Investigation of Scaling Laws for Encoder-Decoder Protein Language Models
Abstract
We explore the optimal scaling of encoder-decoder protein language models, a critical yet underexplored architecture for deciphering biological systems. While dense transformer models have achieved remarkable success, guidance on efficiently scaling sparse and asymmetric architectures in the protein domain remains limited. Our investigation is grounded in a systematic study covering over 90 model variants, spanning varying scales (100M to 5B total parameters) and compute budgets (8B to 64B tokens). We derive unified scaling laws for both dense and sparse Mixture-of-Experts (MoE) models, providing the first comprehensive roadmap for this design space. First, we demonstrate that MoE models consistently exhibit superior scaling efficiency compared to dense counterparts, offering a more favorable compute-performance frontier.
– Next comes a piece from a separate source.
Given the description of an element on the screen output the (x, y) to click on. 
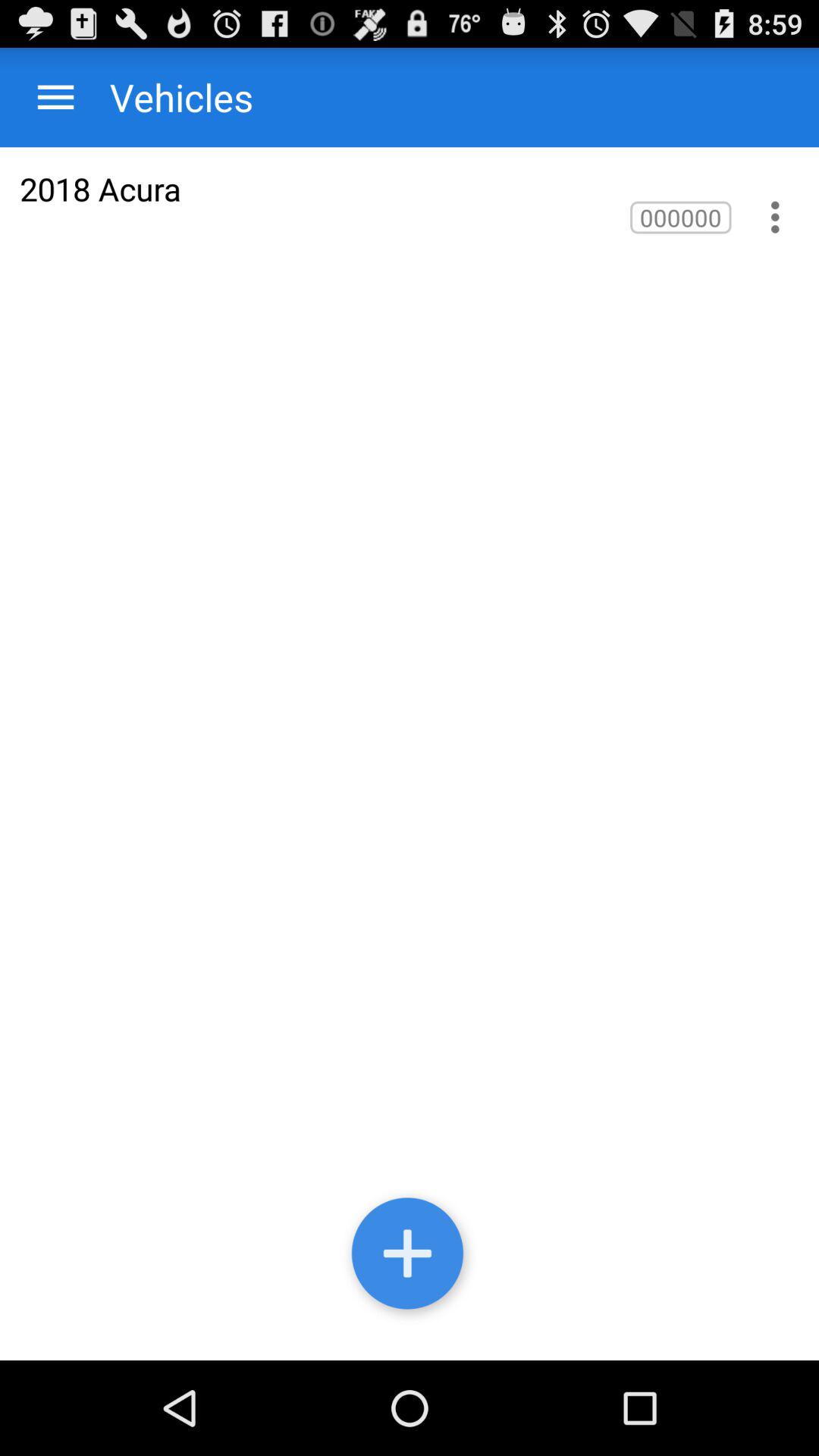
tap the 2018 acura item (99, 188)
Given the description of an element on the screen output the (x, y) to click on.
Second, we dissect the behavior of asymmetric encoder-decoder configurations (e.g., 5-of-6 ratios). While these architectures can accelerate convergence, we uncover a critical stability-efficiency trade-off, identifying specific regimes where training instability may offset efficiency gains. Finally, we validate our scaling laws across eight diverse downstream tasks, confirming that our compute-optimal findings translate directly to biological predictive power. Our work provides empirical evidence and practical guidelines for developing next-generation, compute-efficient protein language models.